Hemophilia means Hemo = blood; philein = to love

Hemophilia refers to several different hereditary deficiencies of coagulation in which bleeding may occur spontaneously or after only minor trauma. The effects of all forms of hemophilia are similar but each is a deficiency of a different blood clotting factor. The most common type (classic hemophilia) is hemophilia A. absence of factor VIII. People with hemophilia B lack factor IX.

Hemophilia A and B occur primarily among males, since these are sex-linked recessive disorders. A mider form is hemophilia C, a lack of factor XI which affects both males and females. Recall that factor XI activates factor IX. Hemophilia C is much less severe than hemophilia A and B because an alternate activator of factor IX is present, namely, factor VII. 

Hemophilia is characterized by spontaneous or traumatic subsutaneous and intramuscuar hemorrhaging, nosebleeds, blood in the urine, and hemorrhaging in joints that produce pain and damage.
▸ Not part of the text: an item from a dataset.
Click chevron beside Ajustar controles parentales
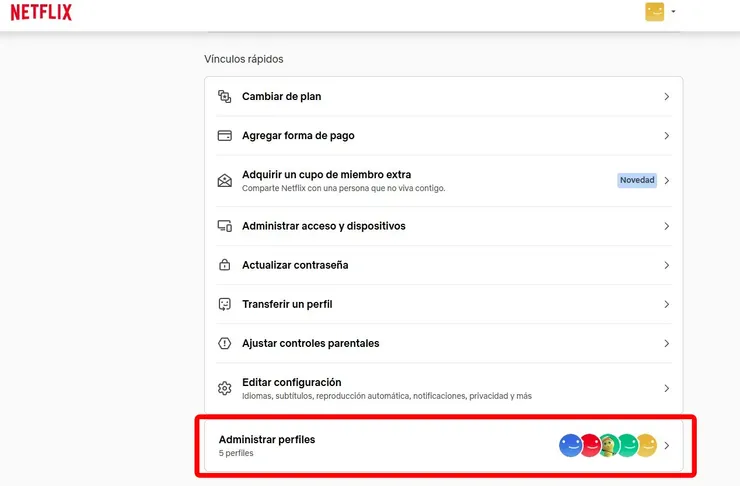Image resolution: width=740 pixels, height=486 pixels. tap(667, 343)
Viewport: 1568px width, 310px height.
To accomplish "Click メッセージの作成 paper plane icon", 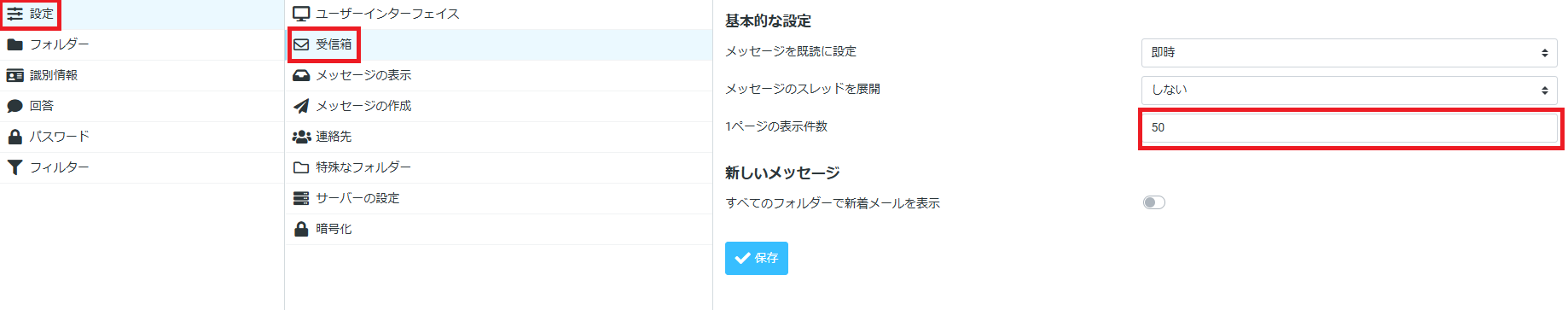I will (x=301, y=106).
Treatment involves transfusions of fresh plasma or concentrates of the deficient clotting factor to relieve the bleeding tendency. 

Hemophilia C is much less severe than hemophilia A and B because an alternate activator of factor IX is present, namely, facttor VII.

Factor VIII concentrates are made by culling the factor from plasma of a very large number of donors. 

Sadly, between 1982 and 1985 most such factor VIII preparations were contaminated with HIV, the virus that causes AIDS and most hemophiliacs who used the products at that time became infected with HIV.